3. Clara, ficando em casa, permanecendo o tempo todo no mesmo lugar, não tem essas ocasiões de “fazer penitência”, de acolher os incômodos que a própria vida se encarregava de colocar. Vive envolvida com seu corpo na oração, no trabalho, no cuidado com as irmãs. Isto parece não lhe bastar. Há um fogo dentro dela. Ela quer se aproximar e se assemelhar ao Cristo crucificado. Por isso, insiste nos jejuns e penitências corporais. Estamos diante de uma jovem mulher que ainda não aprendeu a ter para com seu próprio corpo aquela benevolência que ela mesma derramava sobre ela e suas irmãs. “Não se pode esquecer a dimensão mística do amor pelo Esposo Crucificado, que é contemplado no abismo de seu doar-se por nós, pequenas criaturas e leva ao desejo ardente de sofrer com ele, numa partilha total de seus sofrimentos que só chega a compreender aquele que ama”

4. Ainda a propósito do jejum em São Damião devemos sempre ter em mente sua estreita ligação com a pobreza. Em sua Forma de vida Clara adota a Regra de Hugolino. Que as irmãs jejuem em todo o tempo (RSC 3,8). Clara dá a esta afirmação uma interpretação um tanto diversa. A preocupação do cardeal Hugolino era de ordem ascética. Tem em mente dizer aquilo que as irmãs devem comer cada dia.
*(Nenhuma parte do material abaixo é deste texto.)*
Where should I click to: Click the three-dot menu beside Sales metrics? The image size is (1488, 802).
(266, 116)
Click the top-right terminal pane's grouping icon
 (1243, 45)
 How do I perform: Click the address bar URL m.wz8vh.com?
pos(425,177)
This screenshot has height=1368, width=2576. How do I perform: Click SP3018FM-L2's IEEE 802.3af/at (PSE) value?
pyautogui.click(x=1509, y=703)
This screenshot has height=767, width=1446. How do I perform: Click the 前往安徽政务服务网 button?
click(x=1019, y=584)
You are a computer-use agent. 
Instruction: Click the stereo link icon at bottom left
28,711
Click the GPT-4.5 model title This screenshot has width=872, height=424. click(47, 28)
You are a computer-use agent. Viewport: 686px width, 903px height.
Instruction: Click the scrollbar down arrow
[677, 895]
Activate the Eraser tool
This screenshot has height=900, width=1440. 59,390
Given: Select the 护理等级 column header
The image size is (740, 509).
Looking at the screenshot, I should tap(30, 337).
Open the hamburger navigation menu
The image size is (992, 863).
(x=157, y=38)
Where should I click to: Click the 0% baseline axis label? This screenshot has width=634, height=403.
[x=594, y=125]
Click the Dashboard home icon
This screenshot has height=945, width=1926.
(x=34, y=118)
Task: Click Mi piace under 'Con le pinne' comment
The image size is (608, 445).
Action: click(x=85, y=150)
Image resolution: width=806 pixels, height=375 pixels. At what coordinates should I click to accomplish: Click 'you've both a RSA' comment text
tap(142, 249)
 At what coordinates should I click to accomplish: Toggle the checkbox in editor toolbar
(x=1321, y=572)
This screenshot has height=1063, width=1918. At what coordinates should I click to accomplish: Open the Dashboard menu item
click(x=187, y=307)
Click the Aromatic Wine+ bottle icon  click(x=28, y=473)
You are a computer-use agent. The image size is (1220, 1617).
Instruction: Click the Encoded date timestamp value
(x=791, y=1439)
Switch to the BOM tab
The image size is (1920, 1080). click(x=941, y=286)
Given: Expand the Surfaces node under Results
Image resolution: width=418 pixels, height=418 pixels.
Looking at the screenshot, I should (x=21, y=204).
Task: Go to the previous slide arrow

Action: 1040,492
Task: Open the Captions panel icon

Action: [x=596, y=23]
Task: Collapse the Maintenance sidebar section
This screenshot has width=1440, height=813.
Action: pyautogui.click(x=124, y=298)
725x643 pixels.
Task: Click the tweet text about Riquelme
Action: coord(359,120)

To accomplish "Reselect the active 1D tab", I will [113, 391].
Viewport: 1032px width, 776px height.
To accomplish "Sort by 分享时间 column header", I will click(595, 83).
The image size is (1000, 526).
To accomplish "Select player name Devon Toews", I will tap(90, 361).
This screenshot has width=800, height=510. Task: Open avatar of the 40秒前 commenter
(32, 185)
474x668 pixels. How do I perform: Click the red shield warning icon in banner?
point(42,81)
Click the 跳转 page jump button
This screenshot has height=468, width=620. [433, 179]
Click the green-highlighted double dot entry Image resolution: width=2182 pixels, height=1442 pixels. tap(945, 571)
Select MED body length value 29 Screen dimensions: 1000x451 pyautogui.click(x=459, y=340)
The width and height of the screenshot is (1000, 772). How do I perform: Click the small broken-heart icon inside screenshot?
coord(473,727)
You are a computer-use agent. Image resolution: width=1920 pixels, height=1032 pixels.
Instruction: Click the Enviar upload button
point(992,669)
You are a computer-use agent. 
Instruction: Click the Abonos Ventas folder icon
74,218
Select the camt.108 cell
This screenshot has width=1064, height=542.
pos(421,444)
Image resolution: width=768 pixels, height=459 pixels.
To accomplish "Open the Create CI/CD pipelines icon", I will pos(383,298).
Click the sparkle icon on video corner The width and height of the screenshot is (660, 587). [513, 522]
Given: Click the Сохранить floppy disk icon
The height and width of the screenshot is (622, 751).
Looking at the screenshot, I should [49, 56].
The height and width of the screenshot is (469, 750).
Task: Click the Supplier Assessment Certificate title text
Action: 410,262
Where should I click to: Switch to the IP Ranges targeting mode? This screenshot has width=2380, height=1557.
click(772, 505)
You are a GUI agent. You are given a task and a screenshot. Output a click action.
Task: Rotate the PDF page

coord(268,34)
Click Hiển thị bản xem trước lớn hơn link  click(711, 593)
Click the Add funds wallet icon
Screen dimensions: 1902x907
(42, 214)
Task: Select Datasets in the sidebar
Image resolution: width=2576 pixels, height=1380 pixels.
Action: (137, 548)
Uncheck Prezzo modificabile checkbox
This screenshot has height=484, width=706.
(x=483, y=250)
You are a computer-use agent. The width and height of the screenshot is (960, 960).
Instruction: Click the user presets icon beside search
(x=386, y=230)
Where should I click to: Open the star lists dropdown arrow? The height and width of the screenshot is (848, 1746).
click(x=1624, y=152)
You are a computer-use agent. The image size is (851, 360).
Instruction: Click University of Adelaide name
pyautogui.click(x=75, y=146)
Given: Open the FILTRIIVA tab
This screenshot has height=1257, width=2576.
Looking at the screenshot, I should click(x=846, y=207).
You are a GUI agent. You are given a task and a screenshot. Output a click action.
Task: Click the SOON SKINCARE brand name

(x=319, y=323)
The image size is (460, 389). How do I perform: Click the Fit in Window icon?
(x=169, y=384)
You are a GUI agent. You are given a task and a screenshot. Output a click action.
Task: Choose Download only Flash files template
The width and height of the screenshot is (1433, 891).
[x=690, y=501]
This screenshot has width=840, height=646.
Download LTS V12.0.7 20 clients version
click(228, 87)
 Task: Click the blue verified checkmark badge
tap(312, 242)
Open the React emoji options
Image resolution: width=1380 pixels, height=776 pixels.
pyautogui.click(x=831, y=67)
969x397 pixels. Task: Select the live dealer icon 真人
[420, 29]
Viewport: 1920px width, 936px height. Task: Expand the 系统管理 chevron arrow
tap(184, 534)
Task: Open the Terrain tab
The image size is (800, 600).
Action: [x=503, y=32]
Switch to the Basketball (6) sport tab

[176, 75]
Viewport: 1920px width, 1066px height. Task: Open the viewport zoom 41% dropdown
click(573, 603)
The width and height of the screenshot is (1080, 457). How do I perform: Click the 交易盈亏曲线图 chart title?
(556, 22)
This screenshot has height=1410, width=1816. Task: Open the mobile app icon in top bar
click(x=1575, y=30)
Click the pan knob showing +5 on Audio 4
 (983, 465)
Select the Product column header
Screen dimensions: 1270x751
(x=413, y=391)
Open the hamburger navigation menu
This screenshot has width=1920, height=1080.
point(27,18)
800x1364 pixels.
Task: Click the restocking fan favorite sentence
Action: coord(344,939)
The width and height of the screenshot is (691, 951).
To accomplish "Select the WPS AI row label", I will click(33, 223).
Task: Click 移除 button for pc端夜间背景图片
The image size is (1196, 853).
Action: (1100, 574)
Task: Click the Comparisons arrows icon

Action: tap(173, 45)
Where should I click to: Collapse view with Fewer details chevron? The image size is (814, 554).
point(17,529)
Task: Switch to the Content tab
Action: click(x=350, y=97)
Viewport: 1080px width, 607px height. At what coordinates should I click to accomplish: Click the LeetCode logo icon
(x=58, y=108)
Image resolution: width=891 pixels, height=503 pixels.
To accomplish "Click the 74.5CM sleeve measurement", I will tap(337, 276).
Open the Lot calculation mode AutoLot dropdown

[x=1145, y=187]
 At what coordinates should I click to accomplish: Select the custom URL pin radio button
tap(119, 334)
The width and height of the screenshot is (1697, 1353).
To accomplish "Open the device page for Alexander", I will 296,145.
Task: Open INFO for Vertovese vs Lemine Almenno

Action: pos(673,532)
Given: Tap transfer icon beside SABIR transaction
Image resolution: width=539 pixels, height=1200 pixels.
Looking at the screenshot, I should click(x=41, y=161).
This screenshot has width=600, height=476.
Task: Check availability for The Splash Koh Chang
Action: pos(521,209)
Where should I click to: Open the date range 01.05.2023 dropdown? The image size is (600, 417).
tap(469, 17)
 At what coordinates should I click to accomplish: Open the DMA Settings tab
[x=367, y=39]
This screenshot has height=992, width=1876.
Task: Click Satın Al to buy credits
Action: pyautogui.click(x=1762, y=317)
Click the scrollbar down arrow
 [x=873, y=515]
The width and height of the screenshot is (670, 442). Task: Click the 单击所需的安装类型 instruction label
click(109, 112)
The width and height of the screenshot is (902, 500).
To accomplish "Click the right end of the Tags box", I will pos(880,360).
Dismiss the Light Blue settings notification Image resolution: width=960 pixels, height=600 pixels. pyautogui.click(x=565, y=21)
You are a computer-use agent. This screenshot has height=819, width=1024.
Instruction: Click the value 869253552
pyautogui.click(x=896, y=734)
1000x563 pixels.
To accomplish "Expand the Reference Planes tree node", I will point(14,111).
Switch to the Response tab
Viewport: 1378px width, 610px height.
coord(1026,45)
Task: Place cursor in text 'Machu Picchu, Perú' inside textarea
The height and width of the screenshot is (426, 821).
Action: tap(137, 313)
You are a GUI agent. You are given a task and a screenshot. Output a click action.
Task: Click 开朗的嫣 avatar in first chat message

Para Clara, a preocupação era outra: partilhar a condição das pessoas da classe mais pobre que passou a ser a sua. Nessa classe se come uma só vez ao dia. Assim, os alimentos quaresmais consumidos em São Damião eram os mesmos que os pobres comiam. Assim, as excessivas penitências de Clara devem ser entendidas como esforço de participar da vida dos últimos da sociedade.

5. E o grupo foi crescendo. Relatando a graça dos começos Clara atribui ao Senhor o aumento do grupo das irmãs. Olhando as coisas do lado humano, vemos que, aos poucos, vai se difundindo o estilo de vida abraçado por estas três irmãs. Depois de alguns meses, em setembro, um nova irmã vem se juntar às outras: Benvenuta de Perugia, uma jovem que conheceu Clara no exílio perugino, morando então na mesma casa. Criaram-se entre as duas, com o contato em comum, laços que não foram rompidos, mas como fundamento de um liame maior, estabelecido a partir do amor de Cristo. Os laços de amizade, de relacionamentos humanos estarão na base da iluminação interior que levará muitas mulheres a São Damião.